LDPCCCDecode:In ldpcccDecodeTest () function, and

The function of PipelineDecodeInitial () function can be divided into two stages：First stage is reading H_ [] [] .txt files, are loaded data into H；Second stage to A the and B variable assignments in H, The reading part of txt data is corresponded in fresh code Decode.cu in PipelineDecodeInitial (),

Void LDPCCCDecode::PipelineDecodeInitial_Phase1 (int time) this function will be read The data got are saved in internal memory, and the memory address of dynamically distributes each time is preserved by sg_tmp array of pointers, pass through for All txt data files can be loaded into internal memory by () function, and for () function is in SimulationProcess () function Middle calling, the program of for () function are as follows：

For (int i=0；i<T；i++){

Ldpc.PipelineDecodeInitial_Phase1(i)；

, hybrid decoding device is used to the instruction that equipment end can perform being transferred to equipment end, and equipment end is provided with PipelineDecodeInitial_Phase2_CUDA () kernel function and Decode_CUDA.cu files, The code of PipelineDecodeInitial_Phase2_CUDA () kernel function is stored on Decode_CUDA.cu files.

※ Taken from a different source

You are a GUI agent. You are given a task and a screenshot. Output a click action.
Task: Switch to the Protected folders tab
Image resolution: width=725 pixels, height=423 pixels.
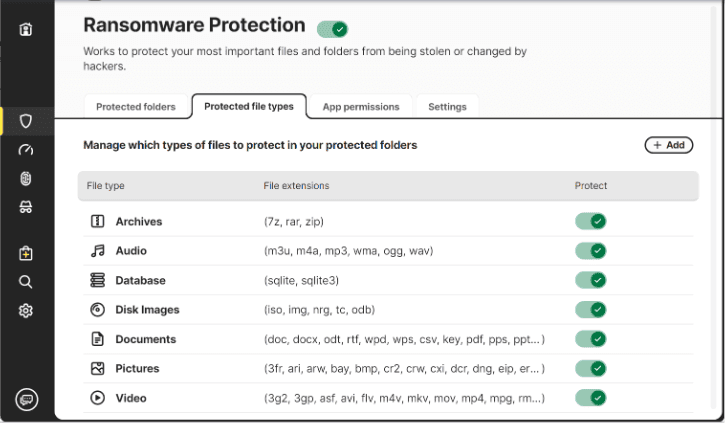click(x=136, y=107)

In the present embodiment, hybrid decoding device is the decoder of convolution LDPC code, and hybrid decoding device is pipeline decoding device Structure, host side are simple decoding module CPU, and the data of host side can copy equipment end to, and the data of host side are being set Storage output data in video memory space is opened up on standby end, now the kernel functions in equipment end are run, now kernel letters Number after video memory space reading input data is handled, copy echo and deposit space by the output data after the processing of kernel functions, if The data at standby end can also copy host side to, and host side copies handling for data to equipment end, and equipment end release is aobvious Space is deposited, host side includes the core processors of intel-i54590 tetra-, 8G internal memories and 3.3GHz dominant frequency, and host side uses Visual The platforms of Studio 2010 are programmed, equipment end for can concurrent operation and the high decoding module GPU of complexity, equipment end include GTX970 video cards, 1664 core processors, 4G video memorys and 1.02GHz dominant frequency, and equipment end uses the cuda7.5 that NVIDIA is released Platform is programmed, and thread block and Thread Count number configuration optimization module is additionally provided with equipment end, and thread block and thread are several Number configuration optimization module uses GTx970 processors, and GTx970 processors have 13 SM, and each SM has 128 CUDA core, The configuration of thread block and Thread Count number configuration optimization module is as follows：Set (1*BLKSZ+255) 256 blocks, in each block During 64 threads：

dim3 gridDim_Horizontal(1,/*(CHKSZ+127)/128*/12)；

PipelineDecodeProcessorHorizontal_CUDA<<<

gridDim_Horizontal,128>>>(dev_H,time,ID,d_Ltab)；

dim3 gridDim_Vertical(1,/*(BLKSZ+256)/256*/14)；

PipelineDecodeProcessor Vertical_CUDA<<<gridDim_

Vertical,192>>>(dev_H,dev_V,time,ID)；

PipelineDecodeFinalProcessorDecision_CUDA<<</*(BLKSZ+511)/512*/14,192 >>>(dev_H, dev_V, dev_Beta, dev_dout, dev_ldpcccCode, time, dev_errNo), PipelineDecodeInitial_Phase2_CUDA () kernel function includes while () function, and in while () function Al and As using register store, while () function is while (tid<BLKSZ), and while () function uses equipment end Multi-threaded parallel assignment, internal memory being covered as far as possible and reads the delay brought, while () function is also from horizontal steps, vertical step in addition Optimization is realized to the decoding speed of SC-LDPC codes in terms of rapid and judgement, the present invention then can be by CPU using programming platform CUDA Code and GPU code write on together, and it is convenient and efficient to realize, and makes full use of the multithreading advantage of equipment end to come to SC- in addition LDPC code is write again, is reduced the system emulation time of decoding, is improved decoding speed.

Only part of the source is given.